Je n'ai pas su quoi répondre. Que voulez-vous que je réponde à ça ?

Lisa reprit : "Thibaut arrive dans 5mn (Thibaut, c'est mon coloc'). Il venait d'arriver à Strasbourg, mais avec ce qu'il s'est passé, il a été rappelé. Il faut que l'on mange tous ensemble. Il faut qu'il prenne des forces."
Jacques a sorti deux bonnes bouteilles de vin, parce qu'il fallait prendre l'apéro, spécialement ce jour là, parce qu'il fallait continuer à boire. Lisa a dit qu'il allait falloir se battre, qu'on ne pouvait pas se laisser faire, qu'il allait falloir assumer nos idées. Jacques a dit qu'il fallait qu'on se serre les coudes. Moi je n'ai rien dit. J'avais trop honte. Honte de ce que j'étais, honte de ce que je pensais, honte de ce que je ne pensais pas, honte de ce que je n'avais pas fait, honte de ce que je n'avais pas dit. Je les admirais de pouvoir relever la tête aussi vite, d'y croire encore.
Quand à 21h, Thibaut est enfin parti affronter la nuit, nous avons eu peur pour lui. Un peu plus tard dans la soirée, j'ai eu Babet au téléphone. Elle pleurait. Je me suis couché complètement ivre, sans pour autant réussir à m'endormir.
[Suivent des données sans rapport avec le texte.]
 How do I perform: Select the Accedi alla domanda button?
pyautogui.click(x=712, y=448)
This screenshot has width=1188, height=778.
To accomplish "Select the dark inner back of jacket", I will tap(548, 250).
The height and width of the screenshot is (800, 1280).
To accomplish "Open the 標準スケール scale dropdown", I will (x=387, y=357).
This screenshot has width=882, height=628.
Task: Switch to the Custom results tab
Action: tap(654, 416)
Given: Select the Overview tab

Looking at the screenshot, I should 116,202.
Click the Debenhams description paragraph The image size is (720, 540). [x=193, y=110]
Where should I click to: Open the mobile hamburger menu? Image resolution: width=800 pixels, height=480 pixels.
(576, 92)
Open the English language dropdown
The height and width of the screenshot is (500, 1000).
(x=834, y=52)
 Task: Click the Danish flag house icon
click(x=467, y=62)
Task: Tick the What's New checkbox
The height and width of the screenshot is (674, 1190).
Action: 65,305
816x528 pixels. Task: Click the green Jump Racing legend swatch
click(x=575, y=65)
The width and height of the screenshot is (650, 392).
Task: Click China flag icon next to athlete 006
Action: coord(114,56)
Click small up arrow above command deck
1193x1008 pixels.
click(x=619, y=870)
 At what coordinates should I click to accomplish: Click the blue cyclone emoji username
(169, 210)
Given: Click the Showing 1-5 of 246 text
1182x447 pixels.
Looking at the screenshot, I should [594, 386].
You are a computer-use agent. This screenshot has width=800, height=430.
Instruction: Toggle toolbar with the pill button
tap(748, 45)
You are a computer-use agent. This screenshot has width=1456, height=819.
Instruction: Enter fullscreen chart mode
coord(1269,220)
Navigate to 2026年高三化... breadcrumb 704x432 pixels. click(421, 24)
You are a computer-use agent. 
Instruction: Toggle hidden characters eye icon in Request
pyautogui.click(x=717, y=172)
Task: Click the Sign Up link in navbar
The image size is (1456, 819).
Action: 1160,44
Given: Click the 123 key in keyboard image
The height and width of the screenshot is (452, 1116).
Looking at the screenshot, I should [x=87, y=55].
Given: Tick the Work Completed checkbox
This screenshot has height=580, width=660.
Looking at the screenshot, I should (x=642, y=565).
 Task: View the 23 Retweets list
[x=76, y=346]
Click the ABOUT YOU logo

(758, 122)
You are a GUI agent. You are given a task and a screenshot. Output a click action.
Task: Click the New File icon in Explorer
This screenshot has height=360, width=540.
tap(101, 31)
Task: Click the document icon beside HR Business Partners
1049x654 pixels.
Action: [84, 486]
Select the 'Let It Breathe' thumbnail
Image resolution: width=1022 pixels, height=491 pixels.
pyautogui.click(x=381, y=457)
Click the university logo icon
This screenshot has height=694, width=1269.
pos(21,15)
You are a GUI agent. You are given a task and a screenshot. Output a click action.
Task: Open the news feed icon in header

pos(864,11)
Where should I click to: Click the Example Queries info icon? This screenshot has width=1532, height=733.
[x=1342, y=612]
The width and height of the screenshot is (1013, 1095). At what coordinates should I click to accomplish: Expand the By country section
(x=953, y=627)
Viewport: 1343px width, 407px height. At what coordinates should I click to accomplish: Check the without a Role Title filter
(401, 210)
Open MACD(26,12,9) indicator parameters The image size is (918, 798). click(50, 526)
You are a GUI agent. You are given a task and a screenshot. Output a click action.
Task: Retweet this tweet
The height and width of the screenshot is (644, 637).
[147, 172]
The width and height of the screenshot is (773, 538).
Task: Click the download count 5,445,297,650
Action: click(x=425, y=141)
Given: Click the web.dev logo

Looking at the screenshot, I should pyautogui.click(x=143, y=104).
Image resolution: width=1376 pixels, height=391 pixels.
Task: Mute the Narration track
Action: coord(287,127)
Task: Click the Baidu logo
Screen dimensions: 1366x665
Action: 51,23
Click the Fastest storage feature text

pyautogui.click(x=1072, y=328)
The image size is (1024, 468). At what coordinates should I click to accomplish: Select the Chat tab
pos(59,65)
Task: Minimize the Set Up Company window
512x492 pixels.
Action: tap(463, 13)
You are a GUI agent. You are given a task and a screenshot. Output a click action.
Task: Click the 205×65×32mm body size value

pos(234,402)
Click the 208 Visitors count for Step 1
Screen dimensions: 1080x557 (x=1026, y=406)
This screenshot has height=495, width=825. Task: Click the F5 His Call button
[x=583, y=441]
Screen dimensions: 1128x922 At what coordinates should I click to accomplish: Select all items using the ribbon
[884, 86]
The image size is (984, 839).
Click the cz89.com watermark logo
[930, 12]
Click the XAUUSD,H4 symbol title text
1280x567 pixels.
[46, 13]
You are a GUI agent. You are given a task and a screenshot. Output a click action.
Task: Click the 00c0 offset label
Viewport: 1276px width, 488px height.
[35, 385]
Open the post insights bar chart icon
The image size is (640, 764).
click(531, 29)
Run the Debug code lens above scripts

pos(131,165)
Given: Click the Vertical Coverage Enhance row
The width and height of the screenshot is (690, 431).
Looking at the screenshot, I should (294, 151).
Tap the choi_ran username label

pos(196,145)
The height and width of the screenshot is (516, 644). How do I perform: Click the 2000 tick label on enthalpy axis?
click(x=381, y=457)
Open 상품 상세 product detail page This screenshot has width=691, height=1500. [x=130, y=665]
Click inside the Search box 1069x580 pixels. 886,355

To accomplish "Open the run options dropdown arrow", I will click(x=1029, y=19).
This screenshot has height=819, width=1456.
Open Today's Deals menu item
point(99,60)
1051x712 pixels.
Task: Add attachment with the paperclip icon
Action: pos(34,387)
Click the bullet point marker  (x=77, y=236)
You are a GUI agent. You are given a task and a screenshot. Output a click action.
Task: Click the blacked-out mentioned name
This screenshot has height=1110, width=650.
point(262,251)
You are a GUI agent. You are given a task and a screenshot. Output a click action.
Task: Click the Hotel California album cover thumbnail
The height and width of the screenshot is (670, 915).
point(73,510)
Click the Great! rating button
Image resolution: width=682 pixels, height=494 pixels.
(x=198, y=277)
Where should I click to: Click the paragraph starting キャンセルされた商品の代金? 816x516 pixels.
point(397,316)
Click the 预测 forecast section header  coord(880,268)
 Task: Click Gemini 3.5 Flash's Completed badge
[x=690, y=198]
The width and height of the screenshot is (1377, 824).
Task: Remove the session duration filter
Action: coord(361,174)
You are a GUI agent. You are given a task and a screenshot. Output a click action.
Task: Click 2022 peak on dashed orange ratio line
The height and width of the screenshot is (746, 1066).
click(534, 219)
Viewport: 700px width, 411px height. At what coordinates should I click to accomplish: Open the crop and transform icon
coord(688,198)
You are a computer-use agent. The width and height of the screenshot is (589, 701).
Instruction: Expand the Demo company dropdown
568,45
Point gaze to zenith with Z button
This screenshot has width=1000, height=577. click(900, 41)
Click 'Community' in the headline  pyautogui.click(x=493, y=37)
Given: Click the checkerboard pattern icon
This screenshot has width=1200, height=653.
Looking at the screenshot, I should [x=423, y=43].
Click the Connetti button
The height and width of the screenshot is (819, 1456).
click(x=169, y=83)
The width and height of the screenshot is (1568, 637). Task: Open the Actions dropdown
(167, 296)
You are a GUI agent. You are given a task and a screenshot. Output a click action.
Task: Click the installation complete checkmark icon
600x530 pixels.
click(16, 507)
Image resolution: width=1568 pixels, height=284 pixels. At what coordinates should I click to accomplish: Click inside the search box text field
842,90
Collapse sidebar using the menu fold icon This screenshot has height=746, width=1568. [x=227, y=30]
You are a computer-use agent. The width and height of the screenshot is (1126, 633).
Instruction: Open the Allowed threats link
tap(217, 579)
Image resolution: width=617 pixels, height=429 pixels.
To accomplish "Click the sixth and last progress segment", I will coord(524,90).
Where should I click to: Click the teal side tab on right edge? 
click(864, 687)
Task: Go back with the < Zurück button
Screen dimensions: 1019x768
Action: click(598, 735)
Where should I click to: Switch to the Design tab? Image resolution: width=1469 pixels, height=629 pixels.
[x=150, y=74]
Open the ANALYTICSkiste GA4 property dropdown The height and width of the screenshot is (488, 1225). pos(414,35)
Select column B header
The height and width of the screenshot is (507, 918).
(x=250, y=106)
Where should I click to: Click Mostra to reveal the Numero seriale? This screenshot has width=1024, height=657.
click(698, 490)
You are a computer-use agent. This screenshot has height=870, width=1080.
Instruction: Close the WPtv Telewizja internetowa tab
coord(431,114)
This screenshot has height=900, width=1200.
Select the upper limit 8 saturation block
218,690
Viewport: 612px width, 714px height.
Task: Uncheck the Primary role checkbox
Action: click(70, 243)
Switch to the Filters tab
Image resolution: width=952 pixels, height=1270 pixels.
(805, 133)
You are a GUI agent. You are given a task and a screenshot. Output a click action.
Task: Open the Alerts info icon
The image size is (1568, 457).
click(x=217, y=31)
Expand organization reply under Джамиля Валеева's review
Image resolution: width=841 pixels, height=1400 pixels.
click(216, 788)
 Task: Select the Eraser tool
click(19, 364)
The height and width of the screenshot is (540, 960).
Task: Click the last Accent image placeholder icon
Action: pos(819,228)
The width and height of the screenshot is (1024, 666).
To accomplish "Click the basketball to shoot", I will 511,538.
Je ne sais pas si jour là a changé quelque chose. Je ne sais pas si ce jour là a marqué le début d'une nouvelle ère, ou la fin d'une autre. Peut-être que ce jour là n'a eu aucune importance. Peut-être qu'on en a fait des caisses alors qu'on y connaissait rien et qu'on avait rien compris. Peut-être qu'un mois après, on en parlerait plus que du bout des lèvres. Peut-être que ce jour là serait oublié comme on en a oublié tant d'autres.
Tout ce que je sais, c'est que ce jour là, Lisa et Jacques nous avaient invités à dîner parce que nous avions besoin d'être ensemble. Juste besoin d'être ensemble.

Ce jour là, des hommes et des femmes étaient morts à charlie hebdo.